** Exercise directions **
Please retype the records that appear below, exactly and in full.

** Pixel coordinate grounding data **
━━━━━━━━━━

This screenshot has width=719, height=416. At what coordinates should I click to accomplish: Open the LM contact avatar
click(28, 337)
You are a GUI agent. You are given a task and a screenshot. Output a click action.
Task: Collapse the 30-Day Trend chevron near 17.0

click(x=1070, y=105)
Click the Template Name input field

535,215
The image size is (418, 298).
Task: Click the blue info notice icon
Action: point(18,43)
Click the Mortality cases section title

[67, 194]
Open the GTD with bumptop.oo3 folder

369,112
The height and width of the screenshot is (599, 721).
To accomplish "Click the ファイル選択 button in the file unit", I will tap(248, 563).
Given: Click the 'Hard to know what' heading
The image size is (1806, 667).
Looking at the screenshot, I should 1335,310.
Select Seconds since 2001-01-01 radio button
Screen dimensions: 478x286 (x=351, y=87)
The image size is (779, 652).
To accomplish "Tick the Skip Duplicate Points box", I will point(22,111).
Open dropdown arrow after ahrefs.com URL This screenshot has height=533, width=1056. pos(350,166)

━━━━━━━━━━

** Response for this exercise **
This screenshot has width=719, height=416. At what coordinates should I click to accomplish: Open the LM contact avatar
click(28, 337)
You are a GUI agent. You are given a task and a screenshot. Output a click action.
Task: Collapse the 30-Day Trend chevron near 17.0

click(x=1070, y=105)
Click the Template Name input field

535,215
The image size is (418, 298).
Task: Click the blue info notice icon
Action: point(18,43)
Click the Mortality cases section title

[67, 194]
Open the GTD with bumptop.oo3 folder

369,112
The height and width of the screenshot is (599, 721).
To accomplish "Click the ファイル選択 button in the file unit", I will tap(248, 563).
Given: Click the 'Hard to know what' heading
The image size is (1806, 667).
Looking at the screenshot, I should 1335,310.
Select Seconds since 2001-01-01 radio button
Screen dimensions: 478x286 (x=351, y=87)
The image size is (779, 652).
To accomplish "Tick the Skip Duplicate Points box", I will point(22,111).
Open dropdown arrow after ahrefs.com URL This screenshot has height=533, width=1056. pos(350,166)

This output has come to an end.